Dear Editor,
We want to thank our readers for their interest in our research article on the recovery and hemodynamic parameters of different sugammadex doses (2 mg/kg and 3 mg/kg) in patients undergoing electroconvulsive therapy (ECT)1. The answers to the questions asked about our article are provided below.
First, sugammadex has made a breakthrough in the rapid and safe reversal of neuromuscular blockade. However, it is more costly than cholinesterase inhibitors used to reverse neuromuscular blockade. The effects of high doses of sugammadex, such as 8 mg/kg and 16 mg/kg, on recovery in ECT procedures have been investigated in the literature2, 3. In our study, both 2 mg/kg and 3 mg/kg doses were effective and safe. In addition, it was determined that the 3 mg/kg dose provided faster recovery compared to the 2 mg/kg dose. As you stated, determining cost-effectiveness requires various evaluations, including drug cost, total hospital stay, and complications, but this is not the purpose of our study. No significant complications were observed in the patients included in the study other than hemodynamic changes that could be resolved with short-term interventions. In conclusion, as demonstrated in our study, low sugammadex doses are low-cost and safe in the recovery from anesthesia, however, comprehensive studies are needed regarding cost-effectiveness.
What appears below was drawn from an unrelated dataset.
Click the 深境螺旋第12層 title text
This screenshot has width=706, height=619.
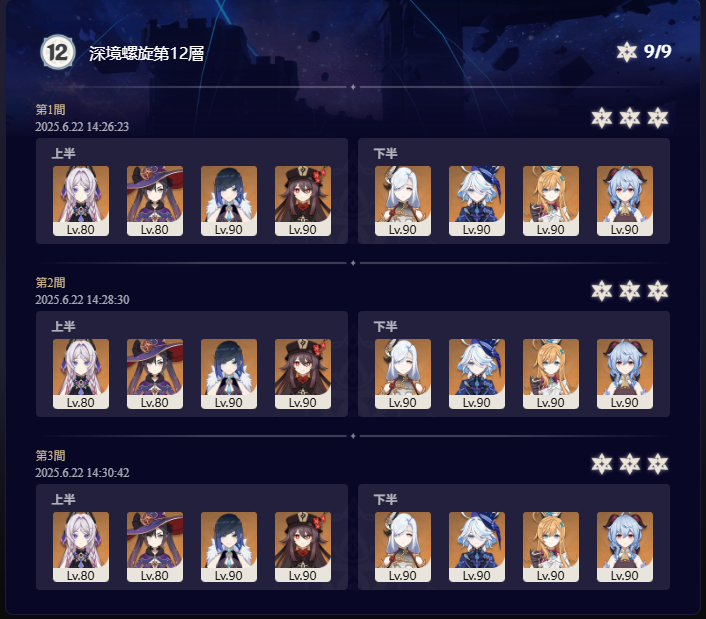pos(146,54)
Secondly, we observed that approximately one in three patients in our study had bipolar disorder, one in three had major depression and depressive disorders, and one in three had psychosis, schizophrenia, and schizoaffective disorders. As you rightly pointed out, the recovery may vary depending on the diagnosis, and the drugs used in treatment. In our hospital practice, we did not find significant differences in recovery among patients with different diagnoses when using low-dose propofol-rocuronium for induction and 2-3 mg/kg sugammadex for reversal. However, we agree that further studies are necessary to fully understand this complex relationship.
We appreciate your interest in our research.